*** Data for the task Section Begins ***
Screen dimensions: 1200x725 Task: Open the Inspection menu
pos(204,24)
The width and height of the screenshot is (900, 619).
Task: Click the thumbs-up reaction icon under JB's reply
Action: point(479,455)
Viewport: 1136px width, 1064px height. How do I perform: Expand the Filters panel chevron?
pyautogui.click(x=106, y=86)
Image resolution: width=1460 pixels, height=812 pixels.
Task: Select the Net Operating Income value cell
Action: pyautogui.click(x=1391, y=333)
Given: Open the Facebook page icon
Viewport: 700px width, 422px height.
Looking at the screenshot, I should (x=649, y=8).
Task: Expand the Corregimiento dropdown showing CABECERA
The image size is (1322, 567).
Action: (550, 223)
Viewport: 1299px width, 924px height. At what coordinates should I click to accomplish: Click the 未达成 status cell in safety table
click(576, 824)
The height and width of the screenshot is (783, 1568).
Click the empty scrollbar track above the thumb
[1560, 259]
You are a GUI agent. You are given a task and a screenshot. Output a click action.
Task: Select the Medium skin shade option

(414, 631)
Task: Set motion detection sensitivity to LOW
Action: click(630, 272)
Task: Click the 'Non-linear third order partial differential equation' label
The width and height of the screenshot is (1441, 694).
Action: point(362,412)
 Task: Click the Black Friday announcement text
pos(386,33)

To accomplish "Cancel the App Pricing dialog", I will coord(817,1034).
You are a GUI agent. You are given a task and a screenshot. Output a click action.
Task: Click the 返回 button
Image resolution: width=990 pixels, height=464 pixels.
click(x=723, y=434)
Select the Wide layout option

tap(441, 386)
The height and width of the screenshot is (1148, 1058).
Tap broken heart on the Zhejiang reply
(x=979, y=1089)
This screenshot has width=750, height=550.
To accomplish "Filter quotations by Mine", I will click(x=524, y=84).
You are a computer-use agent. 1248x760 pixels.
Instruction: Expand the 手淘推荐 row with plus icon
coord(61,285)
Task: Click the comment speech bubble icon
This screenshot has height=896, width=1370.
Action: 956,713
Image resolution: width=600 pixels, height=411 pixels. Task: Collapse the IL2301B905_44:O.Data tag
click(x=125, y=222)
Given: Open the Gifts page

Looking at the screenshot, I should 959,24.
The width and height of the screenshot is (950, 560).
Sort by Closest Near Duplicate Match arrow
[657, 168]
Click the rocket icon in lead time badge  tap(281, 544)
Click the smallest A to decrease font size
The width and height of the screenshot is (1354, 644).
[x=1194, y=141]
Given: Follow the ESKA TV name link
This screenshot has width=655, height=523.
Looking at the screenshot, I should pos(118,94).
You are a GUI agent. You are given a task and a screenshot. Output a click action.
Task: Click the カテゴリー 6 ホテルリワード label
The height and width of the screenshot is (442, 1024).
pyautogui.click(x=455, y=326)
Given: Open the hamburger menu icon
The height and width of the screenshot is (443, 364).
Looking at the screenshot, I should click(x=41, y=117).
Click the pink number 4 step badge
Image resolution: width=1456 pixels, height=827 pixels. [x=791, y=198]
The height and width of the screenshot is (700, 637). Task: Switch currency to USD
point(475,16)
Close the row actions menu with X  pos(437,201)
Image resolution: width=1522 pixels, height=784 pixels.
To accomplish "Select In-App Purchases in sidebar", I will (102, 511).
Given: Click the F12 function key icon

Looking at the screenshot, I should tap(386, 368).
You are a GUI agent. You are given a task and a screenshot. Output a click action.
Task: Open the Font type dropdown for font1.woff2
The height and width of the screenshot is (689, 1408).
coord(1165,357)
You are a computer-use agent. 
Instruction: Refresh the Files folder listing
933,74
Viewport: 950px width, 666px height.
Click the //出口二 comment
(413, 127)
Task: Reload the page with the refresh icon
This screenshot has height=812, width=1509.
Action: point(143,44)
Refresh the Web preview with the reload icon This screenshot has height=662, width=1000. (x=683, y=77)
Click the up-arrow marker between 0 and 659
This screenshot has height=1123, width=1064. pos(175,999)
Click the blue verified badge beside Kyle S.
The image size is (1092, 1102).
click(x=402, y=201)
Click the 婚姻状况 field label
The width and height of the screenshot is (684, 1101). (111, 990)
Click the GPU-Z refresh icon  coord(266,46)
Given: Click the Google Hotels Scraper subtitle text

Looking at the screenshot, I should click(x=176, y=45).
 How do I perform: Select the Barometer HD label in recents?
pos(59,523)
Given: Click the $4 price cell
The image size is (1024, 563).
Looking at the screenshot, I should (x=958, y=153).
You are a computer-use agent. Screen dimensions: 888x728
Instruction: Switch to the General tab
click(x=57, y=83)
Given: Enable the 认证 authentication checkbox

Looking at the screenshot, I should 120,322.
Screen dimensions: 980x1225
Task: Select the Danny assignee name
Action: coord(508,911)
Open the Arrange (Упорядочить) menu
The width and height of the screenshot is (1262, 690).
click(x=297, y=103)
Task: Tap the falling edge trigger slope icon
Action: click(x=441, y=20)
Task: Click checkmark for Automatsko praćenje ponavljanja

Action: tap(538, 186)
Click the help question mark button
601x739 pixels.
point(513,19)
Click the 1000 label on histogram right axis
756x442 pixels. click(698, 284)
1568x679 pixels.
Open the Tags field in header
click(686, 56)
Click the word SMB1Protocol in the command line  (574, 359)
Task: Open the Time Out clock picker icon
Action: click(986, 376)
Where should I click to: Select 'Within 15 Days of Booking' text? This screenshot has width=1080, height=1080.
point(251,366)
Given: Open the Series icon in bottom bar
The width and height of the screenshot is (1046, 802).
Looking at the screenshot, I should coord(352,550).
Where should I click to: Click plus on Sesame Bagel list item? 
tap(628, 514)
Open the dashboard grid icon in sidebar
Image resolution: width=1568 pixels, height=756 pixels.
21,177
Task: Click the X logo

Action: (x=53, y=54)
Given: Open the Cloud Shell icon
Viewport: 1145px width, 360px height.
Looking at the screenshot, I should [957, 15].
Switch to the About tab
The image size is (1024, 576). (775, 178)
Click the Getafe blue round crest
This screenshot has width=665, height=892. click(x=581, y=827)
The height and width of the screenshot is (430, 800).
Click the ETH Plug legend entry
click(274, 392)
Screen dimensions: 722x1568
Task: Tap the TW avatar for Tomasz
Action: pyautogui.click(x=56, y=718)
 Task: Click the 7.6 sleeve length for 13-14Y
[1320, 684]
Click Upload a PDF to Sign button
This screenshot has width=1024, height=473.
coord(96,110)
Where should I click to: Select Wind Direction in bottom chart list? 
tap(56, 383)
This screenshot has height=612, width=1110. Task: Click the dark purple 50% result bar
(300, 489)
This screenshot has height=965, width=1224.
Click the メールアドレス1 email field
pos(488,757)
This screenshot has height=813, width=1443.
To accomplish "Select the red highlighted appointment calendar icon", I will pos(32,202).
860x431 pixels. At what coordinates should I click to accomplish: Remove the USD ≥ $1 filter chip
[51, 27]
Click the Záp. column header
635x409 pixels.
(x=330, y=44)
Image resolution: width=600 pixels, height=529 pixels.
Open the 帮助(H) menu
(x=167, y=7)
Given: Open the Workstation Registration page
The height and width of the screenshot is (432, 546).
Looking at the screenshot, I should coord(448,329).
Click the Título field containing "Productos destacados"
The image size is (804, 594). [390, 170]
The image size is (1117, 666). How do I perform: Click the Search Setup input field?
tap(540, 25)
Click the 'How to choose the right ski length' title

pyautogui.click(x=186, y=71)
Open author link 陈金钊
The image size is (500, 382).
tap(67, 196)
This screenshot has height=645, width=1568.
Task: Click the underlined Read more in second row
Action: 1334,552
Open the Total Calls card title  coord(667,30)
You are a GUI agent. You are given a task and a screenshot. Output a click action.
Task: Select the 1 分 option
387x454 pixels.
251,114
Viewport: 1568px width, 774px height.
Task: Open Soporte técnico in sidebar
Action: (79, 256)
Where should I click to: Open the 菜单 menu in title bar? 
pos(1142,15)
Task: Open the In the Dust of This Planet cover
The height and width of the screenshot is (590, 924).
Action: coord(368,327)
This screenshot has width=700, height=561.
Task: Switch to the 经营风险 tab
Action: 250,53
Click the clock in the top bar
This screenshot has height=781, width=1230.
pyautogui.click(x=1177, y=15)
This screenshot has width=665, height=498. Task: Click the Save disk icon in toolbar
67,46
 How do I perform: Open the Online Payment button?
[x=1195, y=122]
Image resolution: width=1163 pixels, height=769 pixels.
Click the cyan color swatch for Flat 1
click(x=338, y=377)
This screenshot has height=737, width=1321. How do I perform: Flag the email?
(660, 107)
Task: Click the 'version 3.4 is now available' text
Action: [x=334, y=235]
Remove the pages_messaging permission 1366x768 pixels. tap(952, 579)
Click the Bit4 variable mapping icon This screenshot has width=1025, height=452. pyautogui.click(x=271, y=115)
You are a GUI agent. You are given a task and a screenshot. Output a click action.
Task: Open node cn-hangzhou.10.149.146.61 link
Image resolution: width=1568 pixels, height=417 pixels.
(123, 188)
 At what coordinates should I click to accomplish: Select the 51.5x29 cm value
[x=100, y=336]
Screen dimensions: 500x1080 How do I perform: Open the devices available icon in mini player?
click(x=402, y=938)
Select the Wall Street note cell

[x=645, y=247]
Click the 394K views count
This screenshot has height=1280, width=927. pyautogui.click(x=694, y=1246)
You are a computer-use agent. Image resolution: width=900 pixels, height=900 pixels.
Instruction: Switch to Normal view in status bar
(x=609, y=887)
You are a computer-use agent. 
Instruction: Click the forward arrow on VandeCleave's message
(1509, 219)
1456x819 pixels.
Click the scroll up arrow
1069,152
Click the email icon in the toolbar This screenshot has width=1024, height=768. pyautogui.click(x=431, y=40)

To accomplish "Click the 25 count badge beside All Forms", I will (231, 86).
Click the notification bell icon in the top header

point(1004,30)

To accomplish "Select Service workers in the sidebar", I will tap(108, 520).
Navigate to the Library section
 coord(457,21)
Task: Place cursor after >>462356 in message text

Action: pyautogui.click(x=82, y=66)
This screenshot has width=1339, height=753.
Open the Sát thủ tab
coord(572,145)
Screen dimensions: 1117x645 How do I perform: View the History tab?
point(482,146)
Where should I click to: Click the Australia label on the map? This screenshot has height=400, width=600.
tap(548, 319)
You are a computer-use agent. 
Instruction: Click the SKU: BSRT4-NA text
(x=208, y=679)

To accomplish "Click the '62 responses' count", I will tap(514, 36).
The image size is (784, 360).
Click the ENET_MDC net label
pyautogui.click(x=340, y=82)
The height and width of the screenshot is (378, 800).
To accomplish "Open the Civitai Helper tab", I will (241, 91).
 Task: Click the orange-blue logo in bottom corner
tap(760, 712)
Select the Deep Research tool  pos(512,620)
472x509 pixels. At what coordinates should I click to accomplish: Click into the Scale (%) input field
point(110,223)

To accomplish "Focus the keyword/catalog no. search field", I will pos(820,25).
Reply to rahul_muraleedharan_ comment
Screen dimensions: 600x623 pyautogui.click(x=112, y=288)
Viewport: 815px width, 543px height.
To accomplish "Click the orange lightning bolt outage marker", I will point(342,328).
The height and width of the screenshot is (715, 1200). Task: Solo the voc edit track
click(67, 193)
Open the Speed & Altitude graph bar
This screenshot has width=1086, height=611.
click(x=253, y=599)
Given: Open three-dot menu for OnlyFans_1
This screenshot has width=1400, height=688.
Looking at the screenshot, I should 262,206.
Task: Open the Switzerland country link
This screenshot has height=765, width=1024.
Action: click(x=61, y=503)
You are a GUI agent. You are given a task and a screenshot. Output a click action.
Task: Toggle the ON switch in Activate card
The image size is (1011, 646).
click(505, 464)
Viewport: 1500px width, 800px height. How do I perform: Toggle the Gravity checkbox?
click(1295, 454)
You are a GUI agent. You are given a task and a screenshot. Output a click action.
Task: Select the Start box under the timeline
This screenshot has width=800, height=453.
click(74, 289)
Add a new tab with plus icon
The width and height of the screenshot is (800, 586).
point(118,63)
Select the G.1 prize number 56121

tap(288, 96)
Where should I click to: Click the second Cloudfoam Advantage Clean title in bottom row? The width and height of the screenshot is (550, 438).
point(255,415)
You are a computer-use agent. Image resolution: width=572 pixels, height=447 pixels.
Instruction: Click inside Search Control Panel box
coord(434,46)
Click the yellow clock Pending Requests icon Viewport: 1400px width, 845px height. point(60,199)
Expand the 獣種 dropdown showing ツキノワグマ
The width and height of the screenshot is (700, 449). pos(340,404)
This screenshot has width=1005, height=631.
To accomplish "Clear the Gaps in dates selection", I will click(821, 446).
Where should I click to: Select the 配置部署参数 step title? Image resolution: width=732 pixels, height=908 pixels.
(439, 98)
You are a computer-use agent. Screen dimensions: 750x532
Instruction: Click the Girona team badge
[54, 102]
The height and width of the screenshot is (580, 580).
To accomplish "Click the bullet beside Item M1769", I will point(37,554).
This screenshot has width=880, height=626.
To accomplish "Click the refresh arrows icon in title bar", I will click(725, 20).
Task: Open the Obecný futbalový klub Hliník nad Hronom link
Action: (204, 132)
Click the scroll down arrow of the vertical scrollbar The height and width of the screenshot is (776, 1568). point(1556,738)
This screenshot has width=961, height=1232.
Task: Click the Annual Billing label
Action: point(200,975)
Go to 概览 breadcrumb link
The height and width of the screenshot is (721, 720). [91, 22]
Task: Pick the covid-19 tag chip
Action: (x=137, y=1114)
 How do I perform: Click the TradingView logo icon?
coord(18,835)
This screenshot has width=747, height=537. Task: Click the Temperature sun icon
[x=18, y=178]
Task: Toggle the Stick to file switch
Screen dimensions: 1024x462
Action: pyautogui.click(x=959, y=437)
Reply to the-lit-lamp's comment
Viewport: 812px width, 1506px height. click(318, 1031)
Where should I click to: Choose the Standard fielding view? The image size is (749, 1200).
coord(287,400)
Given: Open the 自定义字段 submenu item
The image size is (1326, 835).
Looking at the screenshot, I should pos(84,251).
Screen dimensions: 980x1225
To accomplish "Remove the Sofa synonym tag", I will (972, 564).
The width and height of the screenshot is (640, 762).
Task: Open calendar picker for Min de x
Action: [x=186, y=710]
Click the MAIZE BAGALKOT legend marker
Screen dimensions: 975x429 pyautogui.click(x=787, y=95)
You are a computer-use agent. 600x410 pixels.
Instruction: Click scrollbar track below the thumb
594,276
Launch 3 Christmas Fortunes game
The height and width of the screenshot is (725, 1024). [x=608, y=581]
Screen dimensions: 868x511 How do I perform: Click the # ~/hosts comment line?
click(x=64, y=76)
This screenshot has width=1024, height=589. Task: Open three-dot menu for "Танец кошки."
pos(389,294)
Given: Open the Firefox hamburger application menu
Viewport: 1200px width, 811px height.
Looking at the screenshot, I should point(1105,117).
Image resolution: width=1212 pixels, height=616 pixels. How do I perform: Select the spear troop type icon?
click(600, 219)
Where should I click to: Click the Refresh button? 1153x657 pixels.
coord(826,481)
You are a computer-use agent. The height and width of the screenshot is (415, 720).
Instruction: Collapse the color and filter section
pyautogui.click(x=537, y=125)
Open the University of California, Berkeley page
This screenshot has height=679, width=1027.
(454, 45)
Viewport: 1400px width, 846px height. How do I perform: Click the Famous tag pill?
*** Data for the task Section Ends ***
## Problem description
Using the entries above, return exactly the lines from the line with "Select the Wide layout option" to the line with "Task: Click the comment speech bubble icon", counting both of those lines.

## Solution for this exercise
Select the Wide layout option

tap(441, 386)
The height and width of the screenshot is (1148, 1058).
Tap broken heart on the Zhejiang reply
(x=979, y=1089)
This screenshot has width=750, height=550.
To accomplish "Filter quotations by Mine", I will click(x=524, y=84).
You are a computer-use agent. 1248x760 pixels.
Instruction: Expand the 手淘推荐 row with plus icon
coord(61,285)
Task: Click the comment speech bubble icon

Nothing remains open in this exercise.